(Data on locating visible targets)

· · ·

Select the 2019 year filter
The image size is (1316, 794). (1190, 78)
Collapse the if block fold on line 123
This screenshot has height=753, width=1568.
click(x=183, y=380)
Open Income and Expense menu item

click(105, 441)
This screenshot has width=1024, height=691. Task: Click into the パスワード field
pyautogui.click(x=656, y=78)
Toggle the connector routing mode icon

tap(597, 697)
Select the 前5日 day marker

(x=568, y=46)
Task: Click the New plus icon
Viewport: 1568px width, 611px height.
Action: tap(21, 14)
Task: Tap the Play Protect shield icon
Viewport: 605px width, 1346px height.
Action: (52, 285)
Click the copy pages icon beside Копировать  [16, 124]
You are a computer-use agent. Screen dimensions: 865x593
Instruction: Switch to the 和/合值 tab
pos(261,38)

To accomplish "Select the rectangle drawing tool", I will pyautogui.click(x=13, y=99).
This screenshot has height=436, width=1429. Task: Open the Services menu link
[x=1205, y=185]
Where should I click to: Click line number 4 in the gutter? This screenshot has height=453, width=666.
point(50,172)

· · ·

:: The request ::
Can you render the entries from the line containing "will pyautogui.click(x=13, y=99)." through the end of the entries as a two-column CSV with the columns instruction and answer, one row per entry, with each value in a single quoted field and its line breaks turned into spaces?

:: Exercise response ::
instruction,answer
"To accomplish ""Select the rectangle drawing tool"",","I will pyautogui.click(x=13, y=99)."
"This screenshot has height=436, width=1429. Task: Open the Services menu link","[x=1205, y=185]"
"Where should I click to: Click line number 4 in the gutter? This screenshot has height=453, width=666.","point(50,172)"